### What you will do
Find each line in the records that contains the string "pixels", matching case, and copy those lines out.

### Excerpted records
________________________

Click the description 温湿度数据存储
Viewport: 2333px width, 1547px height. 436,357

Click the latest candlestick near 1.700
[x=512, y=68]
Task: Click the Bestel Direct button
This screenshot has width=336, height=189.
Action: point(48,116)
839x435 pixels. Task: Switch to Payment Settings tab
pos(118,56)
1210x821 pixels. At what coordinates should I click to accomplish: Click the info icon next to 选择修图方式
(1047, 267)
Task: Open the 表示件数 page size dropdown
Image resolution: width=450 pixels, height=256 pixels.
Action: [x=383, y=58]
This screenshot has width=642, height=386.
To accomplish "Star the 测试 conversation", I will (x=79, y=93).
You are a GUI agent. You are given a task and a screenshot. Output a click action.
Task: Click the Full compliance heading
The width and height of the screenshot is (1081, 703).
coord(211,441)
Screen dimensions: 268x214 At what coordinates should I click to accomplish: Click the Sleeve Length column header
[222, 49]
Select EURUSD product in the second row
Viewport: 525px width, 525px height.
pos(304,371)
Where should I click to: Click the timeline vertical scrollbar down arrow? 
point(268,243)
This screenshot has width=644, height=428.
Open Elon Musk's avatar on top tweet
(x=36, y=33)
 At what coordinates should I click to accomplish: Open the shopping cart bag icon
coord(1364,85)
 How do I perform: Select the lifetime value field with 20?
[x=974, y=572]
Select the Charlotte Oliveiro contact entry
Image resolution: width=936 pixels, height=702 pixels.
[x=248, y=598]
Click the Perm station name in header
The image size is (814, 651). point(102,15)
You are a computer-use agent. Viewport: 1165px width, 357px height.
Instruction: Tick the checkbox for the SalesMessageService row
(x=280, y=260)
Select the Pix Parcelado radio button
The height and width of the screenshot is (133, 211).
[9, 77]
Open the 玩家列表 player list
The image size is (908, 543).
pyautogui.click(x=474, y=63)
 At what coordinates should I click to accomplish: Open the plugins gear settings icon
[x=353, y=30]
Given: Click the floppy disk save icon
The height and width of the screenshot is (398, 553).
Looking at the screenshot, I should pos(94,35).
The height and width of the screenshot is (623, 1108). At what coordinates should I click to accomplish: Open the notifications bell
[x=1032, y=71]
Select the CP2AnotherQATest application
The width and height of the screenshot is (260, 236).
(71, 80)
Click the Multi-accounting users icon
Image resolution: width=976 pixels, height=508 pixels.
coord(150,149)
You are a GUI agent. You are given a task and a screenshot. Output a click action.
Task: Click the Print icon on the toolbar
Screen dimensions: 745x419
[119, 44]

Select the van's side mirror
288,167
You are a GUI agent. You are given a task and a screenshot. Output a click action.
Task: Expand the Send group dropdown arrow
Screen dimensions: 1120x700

________________________

### Result below
839x435 pixels. Task: Switch to Payment Settings tab
1210x821 pixels. At what coordinates should I click to accomplish: Click the info icon next to 选择修图方式
Image resolution: width=450 pixels, height=256 pixels.
Image resolution: width=936 pixels, height=702 pixels.
Image resolution: width=976 pixels, height=508 pixels.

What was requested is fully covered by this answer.